(THE TASK)
Go through the records below and write each one out again unchanged.

** THE DATA follows **

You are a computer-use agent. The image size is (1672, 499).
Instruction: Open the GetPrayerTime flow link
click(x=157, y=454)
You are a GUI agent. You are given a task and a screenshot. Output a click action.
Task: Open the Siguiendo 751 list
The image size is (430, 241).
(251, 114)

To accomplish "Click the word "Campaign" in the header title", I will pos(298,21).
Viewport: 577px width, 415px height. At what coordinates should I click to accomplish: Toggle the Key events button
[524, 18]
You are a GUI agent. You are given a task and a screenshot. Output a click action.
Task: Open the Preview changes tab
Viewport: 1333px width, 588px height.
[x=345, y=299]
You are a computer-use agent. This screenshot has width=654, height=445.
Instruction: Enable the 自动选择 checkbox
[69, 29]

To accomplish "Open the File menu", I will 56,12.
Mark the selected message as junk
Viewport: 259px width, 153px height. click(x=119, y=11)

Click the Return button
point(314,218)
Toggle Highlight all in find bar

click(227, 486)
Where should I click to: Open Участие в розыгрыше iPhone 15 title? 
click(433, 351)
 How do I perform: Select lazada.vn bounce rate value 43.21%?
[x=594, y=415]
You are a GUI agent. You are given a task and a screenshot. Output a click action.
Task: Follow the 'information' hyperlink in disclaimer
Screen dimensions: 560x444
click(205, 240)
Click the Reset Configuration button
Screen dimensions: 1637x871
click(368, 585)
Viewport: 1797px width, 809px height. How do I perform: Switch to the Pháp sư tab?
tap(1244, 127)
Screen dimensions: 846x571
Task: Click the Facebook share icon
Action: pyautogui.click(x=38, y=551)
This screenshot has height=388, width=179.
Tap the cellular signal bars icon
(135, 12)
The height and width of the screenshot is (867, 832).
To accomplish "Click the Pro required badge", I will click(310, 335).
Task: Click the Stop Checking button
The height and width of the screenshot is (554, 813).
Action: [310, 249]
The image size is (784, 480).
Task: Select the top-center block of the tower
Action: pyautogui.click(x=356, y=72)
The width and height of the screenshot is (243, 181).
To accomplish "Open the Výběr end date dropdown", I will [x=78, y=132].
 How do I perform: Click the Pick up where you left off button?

** End of THE DATA **

(COMPLETED TASK)
You are a computer-use agent. The image size is (1672, 499).
Instruction: Open the GetPrayerTime flow link
click(x=157, y=454)
You are a GUI agent. You are given a task and a screenshot. Output a click action.
Task: Open the Siguiendo 751 list
The image size is (430, 241).
(251, 114)

To accomplish "Click the word "Campaign" in the header title", I will pos(298,21).
Viewport: 577px width, 415px height. At what coordinates should I click to accomplish: Toggle the Key events button
[524, 18]
You are a GUI agent. You are given a task and a screenshot. Output a click action.
Task: Open the Preview changes tab
Viewport: 1333px width, 588px height.
[x=345, y=299]
You are a computer-use agent. This screenshot has width=654, height=445.
Instruction: Enable the 自动选择 checkbox
[69, 29]

To accomplish "Open the File menu", I will 56,12.
Mark the selected message as junk
Viewport: 259px width, 153px height. click(x=119, y=11)

Click the Return button
point(314,218)
Toggle Highlight all in find bar

click(227, 486)
Where should I click to: Open Участие в розыгрыше iPhone 15 title? 
click(433, 351)
 How do I perform: Select lazada.vn bounce rate value 43.21%?
[x=594, y=415]
You are a GUI agent. You are given a task and a screenshot. Output a click action.
Task: Follow the 'information' hyperlink in disclaimer
Screen dimensions: 560x444
click(205, 240)
Click the Reset Configuration button
Screen dimensions: 1637x871
click(368, 585)
Viewport: 1797px width, 809px height. How do I perform: Switch to the Pháp sư tab?
tap(1244, 127)
Screen dimensions: 846x571
Task: Click the Facebook share icon
Action: pyautogui.click(x=38, y=551)
This screenshot has height=388, width=179.
Tap the cellular signal bars icon
(135, 12)
The height and width of the screenshot is (867, 832).
To accomplish "Click the Pro required badge", I will click(310, 335).
Task: Click the Stop Checking button
The height and width of the screenshot is (554, 813).
Action: [310, 249]
The image size is (784, 480).
Task: Select the top-center block of the tower
Action: pyautogui.click(x=356, y=72)
The width and height of the screenshot is (243, 181).
To accomplish "Open the Výběr end date dropdown", I will [x=78, y=132].
 How do I perform: Click the Pick up where you left off button?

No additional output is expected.